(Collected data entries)

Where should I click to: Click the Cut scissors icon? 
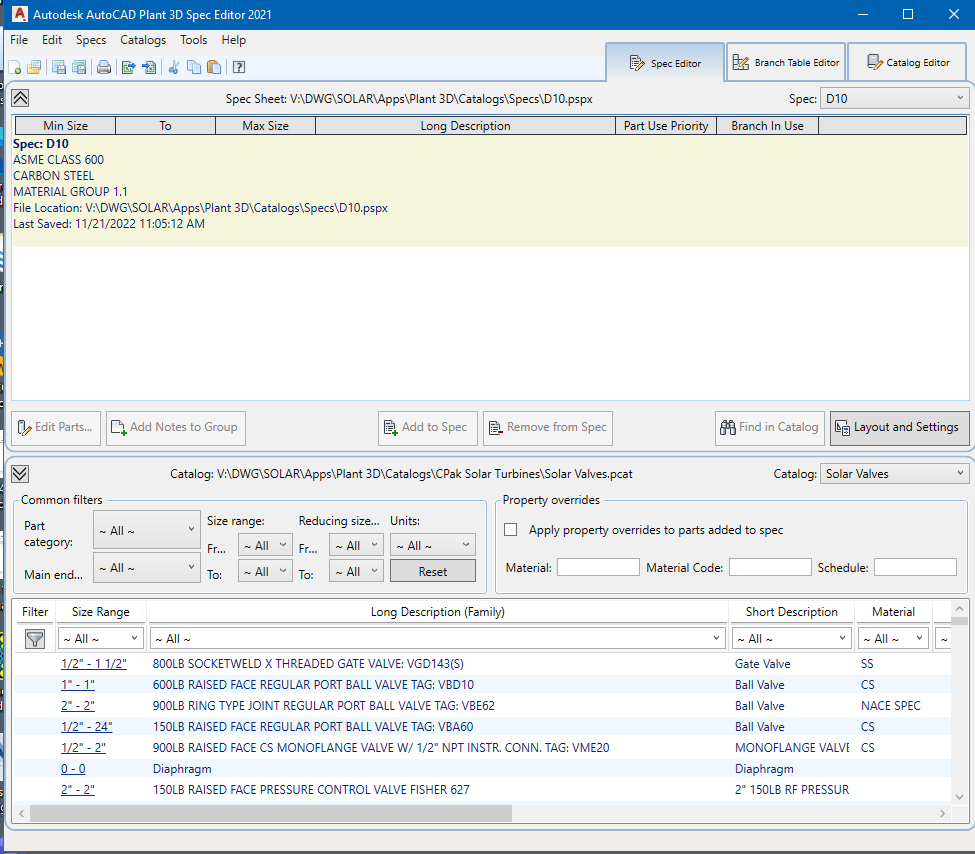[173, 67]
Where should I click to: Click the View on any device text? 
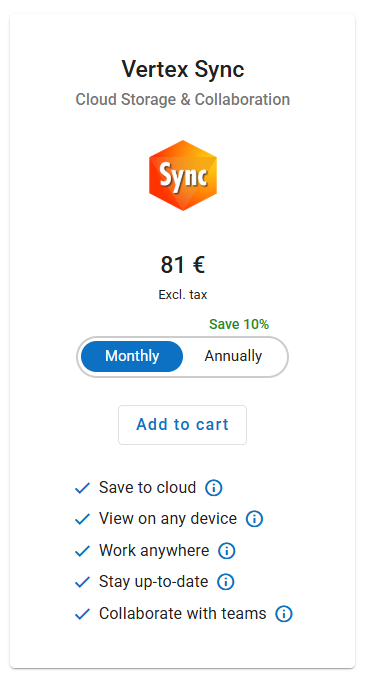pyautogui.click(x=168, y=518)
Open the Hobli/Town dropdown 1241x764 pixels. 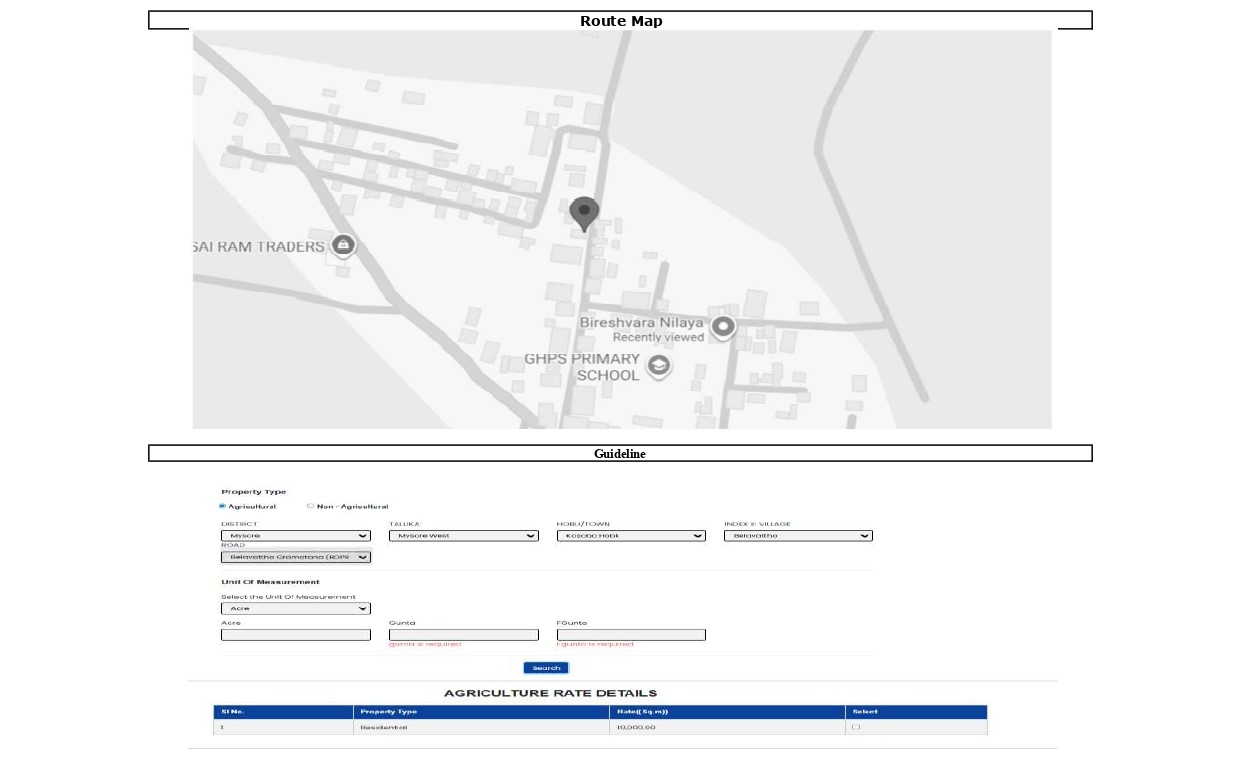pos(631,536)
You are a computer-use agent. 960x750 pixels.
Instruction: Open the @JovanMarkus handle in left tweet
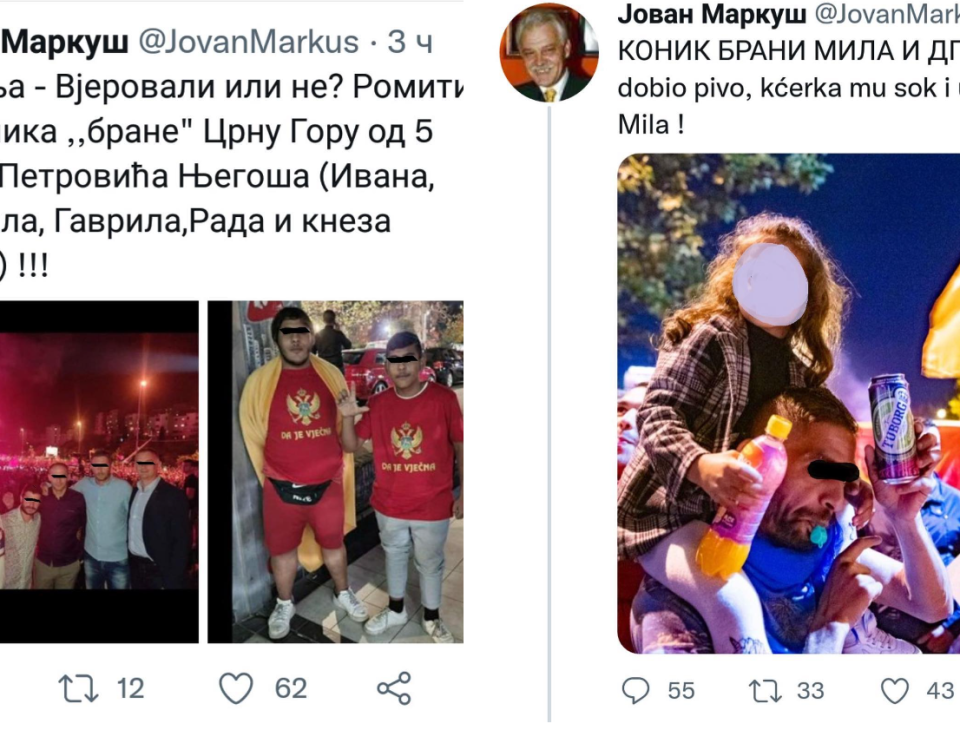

--

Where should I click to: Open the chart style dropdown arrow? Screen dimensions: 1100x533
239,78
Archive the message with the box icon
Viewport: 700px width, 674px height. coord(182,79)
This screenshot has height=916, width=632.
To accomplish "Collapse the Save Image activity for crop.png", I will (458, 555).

What you have to do ::
Your answer must be the lines above from the one containing "You are a computer-use agent. 960x750 pixels." to the one containing "Instruction: Open the", both included, restated word for word.

Your solution ::
You are a computer-use agent. 960x750 pixels.
Instruction: Open the @JovanMarkus handle in left tweet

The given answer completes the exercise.